Under the hood expose registers a small wrapper that re-dispatches to the context, getattr(request.context, attr_name)(), and passes the context class as the context predicate so the view only matches that controller. Any extra keywords you give to expose (renderer, request_method, permission, …) flow straight into add_view, just like view_config.

Choosing between the styles

  • Reach for plain view_config functions for small, route-mapped endpoints.

  • Reach for ServiceViews when you want route-mapped views with injected dependencies and shared per-request state – this is the recommended default for most Tet applications.

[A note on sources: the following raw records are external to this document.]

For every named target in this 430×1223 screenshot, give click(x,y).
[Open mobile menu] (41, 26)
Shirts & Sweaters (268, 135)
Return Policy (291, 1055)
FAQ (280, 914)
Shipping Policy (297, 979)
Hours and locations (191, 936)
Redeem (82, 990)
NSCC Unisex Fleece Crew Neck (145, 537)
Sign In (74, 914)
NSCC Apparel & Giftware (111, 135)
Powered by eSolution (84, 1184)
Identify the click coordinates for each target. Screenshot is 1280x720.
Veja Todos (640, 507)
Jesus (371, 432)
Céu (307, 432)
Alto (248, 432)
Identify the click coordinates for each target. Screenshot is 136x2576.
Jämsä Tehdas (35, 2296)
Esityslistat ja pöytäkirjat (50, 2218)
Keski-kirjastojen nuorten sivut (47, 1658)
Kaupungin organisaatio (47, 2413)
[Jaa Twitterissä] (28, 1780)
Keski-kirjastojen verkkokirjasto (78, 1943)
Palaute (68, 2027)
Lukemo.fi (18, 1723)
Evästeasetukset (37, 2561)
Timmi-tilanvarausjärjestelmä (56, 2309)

  • Reach for BaseController plus expose when your application is traversal-oriented and you want the URL hierarchy to mirror an object tree.

All three coexist in the same application; pick per feature, not per project.

Registering and scanning

None of these decorators take effect until the configurator scans them. A minimal setup looks like:

from pyramid.config import Configurator


def main(global_config, **settings):
    with Configurator(settings=settings) as config:
        config.include("pyramid_di")  # required for ServiceViews
        config.add_route("users", "/users")
        config.add_route("user", "/users/{id}")
        config.scan("myapp.views")  # picks up view_config / expose
        return config.make_wsgi_app()

For traversal controllers, also set your RootController as the root factory (see SQLAlchemy Integration for the SQLAlchemy-backed variant) and scan the module that defines them so expose registrations are collected.